Ainsi, si la médiation peut être la solution à tous les stades du contentieux social, il convient également de penser à y recourir pendant l'exécution du contrat de travail, et notamment dans les cas suivants : conflits relationnels (individuel ou collectif), situation de blocage, négociation d'un accord (obligatoire ou pas), interprétation d'une clause de contrat (le plus souvent en relation avec la rémunération), mise en place d'un règlement intérieur, risques psychosociaux...

Comment ?

Le DRH ou le dirigeant qui souhaitent favoriser le développement du recours à la médiation dans l'entreprise peuvent agir en ce sens en modifiant leurs documents internes et en invitant leurs avocats à étudier sérieusement cette possibilité.

En effet, si l'insertion d'une clause de médiation dans les contrats de travail ne peut faire obstacle à la saisine directe du conseil de prud'hommes en cas de conflit (avis de la Cour de cassation du 14 juin 2022 n° 22-70.004), elle a en général pour effet d'inciter fortement les parties à utiliser cette voie avant de recourir au contentieux.

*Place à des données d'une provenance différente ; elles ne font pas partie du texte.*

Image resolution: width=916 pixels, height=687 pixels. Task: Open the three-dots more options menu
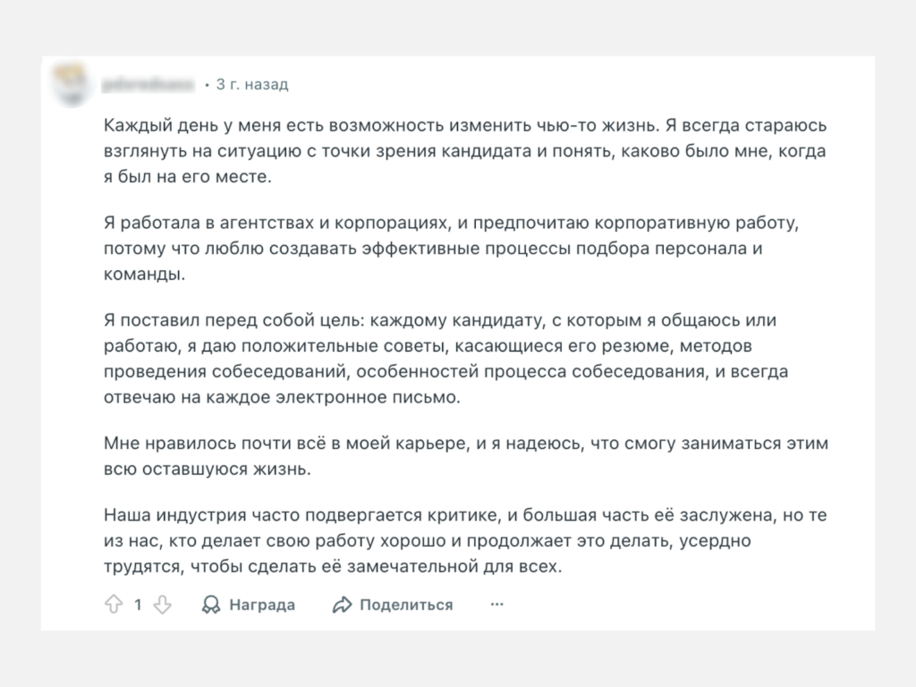497,605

De même, le choix d'avocats ayant l'habitude d'accompagner leurs clients en médiation accroîtra les chances de se voir proposer cette solution, lorsque les difficultés rencontrées s'y prêtent et notamment dans les conflits où le facteur humain est particulièrement présent, à savoir dans les petites entreprises ou au sein d'un département, ou encore lorsque les salariés concernés ont une grande ancienneté ou ont des liens familiaux ou d'associations, c'est-à-dire, de manière générale, à chaque fois que la relation doit être préservée.

Ces solutions favorisant le recours à la médiation conventionnelle permettent de recourir à la médiation pour résoudre ces conflits, sans attendre l'initiative du juge !

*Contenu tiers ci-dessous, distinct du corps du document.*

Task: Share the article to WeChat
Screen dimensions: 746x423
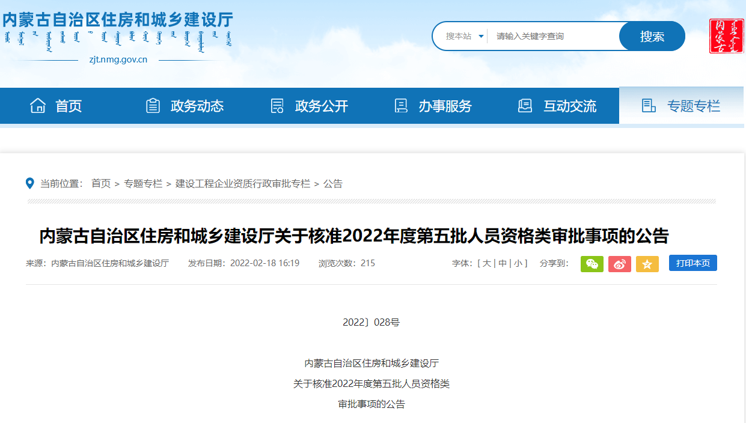Action: pos(592,263)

Ainsi, la médiation, dispositif permettant dans la plupart des cas de désamorcer de façon durable, rapide, peu coûteuse et confidentielle la plupart des conflits en entreprise, est un outil supplémentaire et puissant à ne pas oublier, dont l'avenir s'annonce prometteur dans un monde où tout a tendance à s'automatiser et où le facteur humain deviendra nécessairement un atout majeur.